El seísmo se produjo en pleno centro de la isla de Honshu, la más grande de Japón y se sitió con bastante intensidad en Tokio, aunque no se informó de daños en un primer momento, según la televisión NHK.
Asimismo, el terremoto tampoco provocó cortes en las líneas de ferrocarril, por lo que podría no afectar a los viajeros que diariamente se desplazan a la capital nipona.
En la escala japonesa cerrada de 7, el terremoto alcanzó una intensidad de 4 en las provincias de Tochigi, Ibaraki y Saitama, y sacudió Tokio con una intensidad de 3 grados, por lo que los edificios de la capital temblaron durante unos segundos.
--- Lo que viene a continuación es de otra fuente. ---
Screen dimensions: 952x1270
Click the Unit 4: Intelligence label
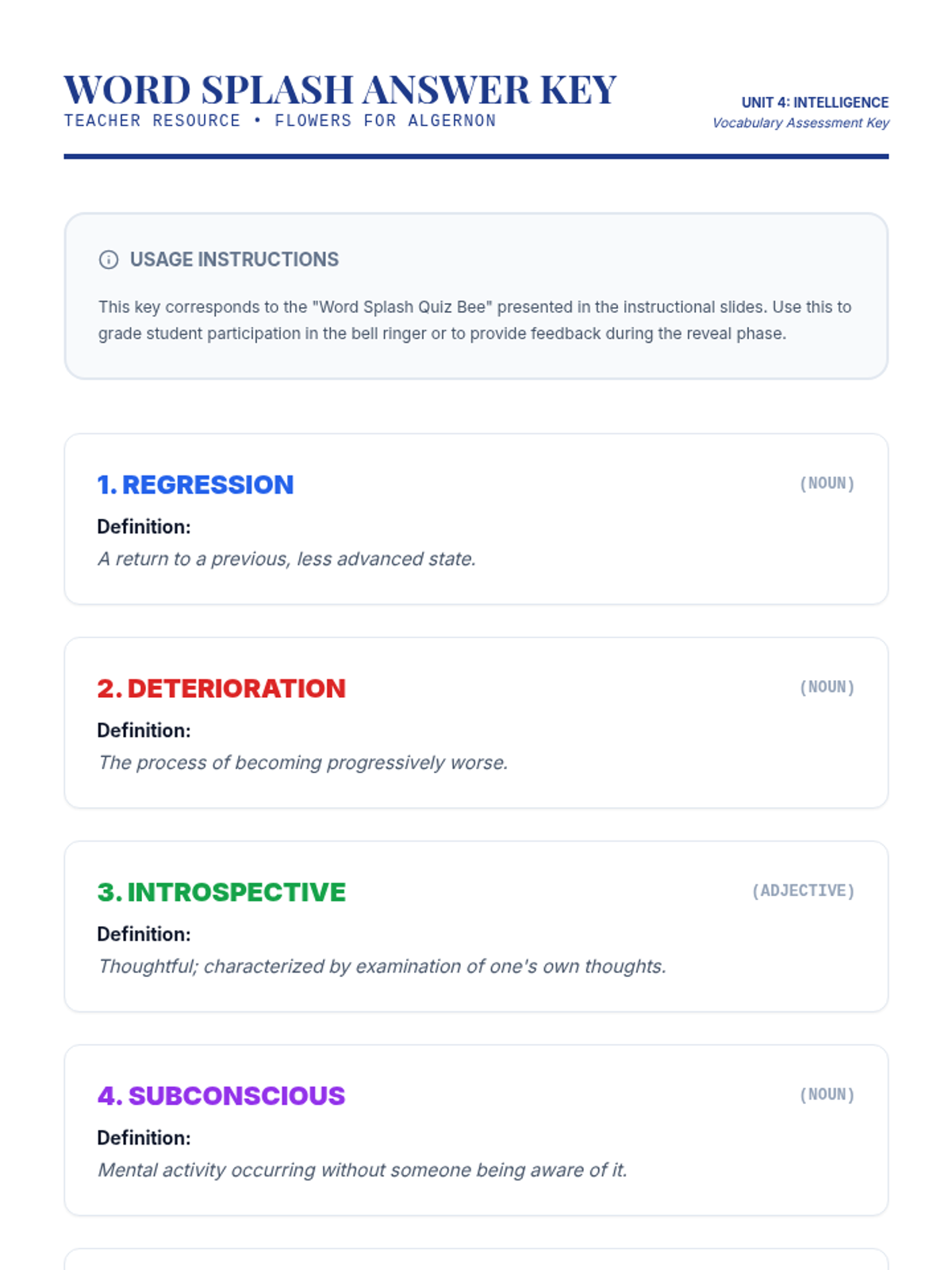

Poco antes, a las 23.45 hora local (15.45 GMT), un terremoto, que finalmente se categorizó como de 5 en la escala Richter, sacudió la península de Izu, provincia de Shizuoka, a unos 120 kilómetros al suroeste de Tokio, provocando la caída de muros, rotura de tuberías y otros daños materiales sin que se informara de víctimas.
En Japón los edificios están construidos para soportar fuertes movimientos sísmicos debido a la frecuencia con que se producen, ya que el país se encuentra encima de varias fallas, y fuertes temblores con frecuencia no causan daños.